Minimum wage to rise

Eugene Register-Guard
September 16, 2011

The state adjusts the standard to $8.80 to offset a 3.77 percent rise in consumer prices since August 2010

By Ilene Aleshire

Oregon’s minimum wage will go up 30 cents per hour, to $8.80, next year, state Labor Commissioner Brad Avakian announced Thursday. The increase mirrors a 3.77 percent increase in the Consumer Price Index since August 2010, Avakian said.

“Safeguarding the wages of low-income workers is especially critical in a tough economy,” Avakian said in a statement. “Oregon’s economy will not rebound if we allow 144,538 minimum wage earners to fall behind inflation.”

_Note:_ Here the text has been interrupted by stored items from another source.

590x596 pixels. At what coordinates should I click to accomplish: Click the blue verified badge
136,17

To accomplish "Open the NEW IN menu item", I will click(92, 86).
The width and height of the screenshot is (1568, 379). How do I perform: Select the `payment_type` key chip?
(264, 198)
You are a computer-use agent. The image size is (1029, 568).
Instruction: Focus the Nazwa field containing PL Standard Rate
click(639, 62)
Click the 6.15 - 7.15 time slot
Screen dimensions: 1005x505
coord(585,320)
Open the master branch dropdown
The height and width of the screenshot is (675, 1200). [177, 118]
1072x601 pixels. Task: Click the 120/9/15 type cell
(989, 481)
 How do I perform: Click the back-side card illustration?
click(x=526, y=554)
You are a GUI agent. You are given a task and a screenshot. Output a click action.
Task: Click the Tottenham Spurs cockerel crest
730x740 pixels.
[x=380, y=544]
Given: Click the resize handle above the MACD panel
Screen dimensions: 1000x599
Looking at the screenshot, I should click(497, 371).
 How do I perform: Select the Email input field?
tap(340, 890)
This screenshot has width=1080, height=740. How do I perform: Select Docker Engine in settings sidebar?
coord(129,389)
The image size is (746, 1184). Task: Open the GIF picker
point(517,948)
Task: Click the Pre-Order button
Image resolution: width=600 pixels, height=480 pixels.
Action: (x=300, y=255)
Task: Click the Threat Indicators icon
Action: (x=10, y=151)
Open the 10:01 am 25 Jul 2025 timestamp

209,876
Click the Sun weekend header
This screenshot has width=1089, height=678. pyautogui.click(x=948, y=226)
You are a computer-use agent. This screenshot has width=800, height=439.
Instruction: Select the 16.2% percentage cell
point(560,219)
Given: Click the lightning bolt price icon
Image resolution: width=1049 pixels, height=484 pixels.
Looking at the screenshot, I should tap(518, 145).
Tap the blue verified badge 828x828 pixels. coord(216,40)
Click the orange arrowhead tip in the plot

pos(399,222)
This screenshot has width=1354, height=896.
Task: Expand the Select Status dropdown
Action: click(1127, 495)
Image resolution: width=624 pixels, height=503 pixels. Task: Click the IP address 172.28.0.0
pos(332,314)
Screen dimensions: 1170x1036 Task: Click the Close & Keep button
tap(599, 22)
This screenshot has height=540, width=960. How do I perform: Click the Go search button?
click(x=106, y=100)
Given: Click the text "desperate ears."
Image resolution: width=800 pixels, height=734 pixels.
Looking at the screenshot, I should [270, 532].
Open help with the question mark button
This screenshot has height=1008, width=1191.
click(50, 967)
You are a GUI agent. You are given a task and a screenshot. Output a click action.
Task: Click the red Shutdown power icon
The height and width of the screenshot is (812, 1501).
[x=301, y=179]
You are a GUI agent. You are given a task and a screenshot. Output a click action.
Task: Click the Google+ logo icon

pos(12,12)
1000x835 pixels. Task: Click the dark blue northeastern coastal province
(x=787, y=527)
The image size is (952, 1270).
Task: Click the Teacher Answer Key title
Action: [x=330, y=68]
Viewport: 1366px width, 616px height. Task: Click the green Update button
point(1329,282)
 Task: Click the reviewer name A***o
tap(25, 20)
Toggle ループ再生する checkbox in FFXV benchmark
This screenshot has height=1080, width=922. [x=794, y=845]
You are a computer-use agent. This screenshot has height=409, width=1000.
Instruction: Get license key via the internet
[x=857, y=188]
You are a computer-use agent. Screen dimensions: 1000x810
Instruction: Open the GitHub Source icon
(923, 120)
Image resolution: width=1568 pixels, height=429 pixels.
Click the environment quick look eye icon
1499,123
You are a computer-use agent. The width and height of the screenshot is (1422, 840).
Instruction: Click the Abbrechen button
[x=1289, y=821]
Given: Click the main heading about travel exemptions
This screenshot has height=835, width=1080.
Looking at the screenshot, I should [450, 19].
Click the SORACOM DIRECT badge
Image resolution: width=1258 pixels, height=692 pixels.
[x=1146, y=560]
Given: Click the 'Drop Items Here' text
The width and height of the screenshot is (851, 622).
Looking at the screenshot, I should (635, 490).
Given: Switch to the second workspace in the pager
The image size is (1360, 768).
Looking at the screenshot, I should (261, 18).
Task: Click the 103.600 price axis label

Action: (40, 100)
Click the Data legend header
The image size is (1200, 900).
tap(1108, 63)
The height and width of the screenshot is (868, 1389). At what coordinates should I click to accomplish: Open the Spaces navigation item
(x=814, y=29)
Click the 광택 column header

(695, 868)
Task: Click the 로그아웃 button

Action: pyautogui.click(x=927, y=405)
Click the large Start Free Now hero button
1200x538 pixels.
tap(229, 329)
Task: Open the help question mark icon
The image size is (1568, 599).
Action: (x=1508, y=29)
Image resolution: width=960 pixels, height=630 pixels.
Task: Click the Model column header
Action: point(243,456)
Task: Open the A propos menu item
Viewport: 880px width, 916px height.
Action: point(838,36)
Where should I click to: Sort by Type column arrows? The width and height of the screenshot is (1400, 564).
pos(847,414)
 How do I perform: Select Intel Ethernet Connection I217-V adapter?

Oregon’s current minimum wage is the second-highest among all 50 states, behind only to Washington state’s $8.67, according to the nonpartisan Oregon Center for Public Policy. Washington will announce its 2012 minimum wage on Sept. 30, Avakian said.

Oregon is one of 10 states that annually adjust the minimum wage based on inflation and the CPI.

Even though Oregon’s minimum wage is second-highest in the nation, it’s not enough to prevent poverty among some working families, said Chuck Sheketoff, executive director of the center, which is considered a liberal-leaning think tank.

The Jan. 2 increase will mean an extra $624 a year for a family with one full-time minimum wage worker, Sheketoff said in a statement. That means a minimum-­wage worker with two dependents will earn $18,304 next year, he said, still below the 2011 federal poverty guideline of $18,530 for a family of three.

Avakian said that, while five out of six Oregon employers don’t offer minimum-wage jobs, he knows it’s important to talk to the business owners who do, and understand their challenges.

Eugene restaurateur Ibrahim Hamide is one of those business owners. And, he said, he is going to feel the pinch of rising wages.

“In my case I tried not to ever pay (only) minimum wage — I’m a worker at heart, I empathized with the workers,” said Hamide, who owns Cafe Soriah and Cafe Zenon. “I vowed to never pay just minimum wage. And for years I could get away with it.”

Then came the worst economic downturn since the Great Depression. “I was humbled,” said Hamide, who started paying only minimum wage for some jobs. “It’s the reality we all live in. I say to myself, ‘At least I’m giving them a meal. And everyone shares in tips, including the dishwasher.’ I’m trying to make myself feel better when I do have to pay minimum wage.”

Although he doesn’t begrudge workers a higher wage, it’s tough to find ways to make ends meet when costs go up, Hamide said.

And for small businesses that already are being pinched, the impact of any additional pinching can be immediate.

For some business owners, the higher minimum wage may be the straw that breaks the camel’s back, he said.

“You don’t want to raise prices because you don’t want to alienate customers,” he said. “You want to make sure you’re competitive.

“There’s not much room to absorb (higher costs). It’s like a sponge that’s totally wet. You start trying to squeeze more out of yourself and your workers. You try to raise prices just a little bit, by 50 cents. There’s not much wiggle room. If you move to the left, you fall off. If you move to the right, you fall off.”

This is where his 40 years of experience and building a local reputation come in, Hamide said.

He said he hopes and believes that customers with a little money to spend will think of him and say, “For years he’s treated us fair. He’s a nice man, with good food. Let’s go there.”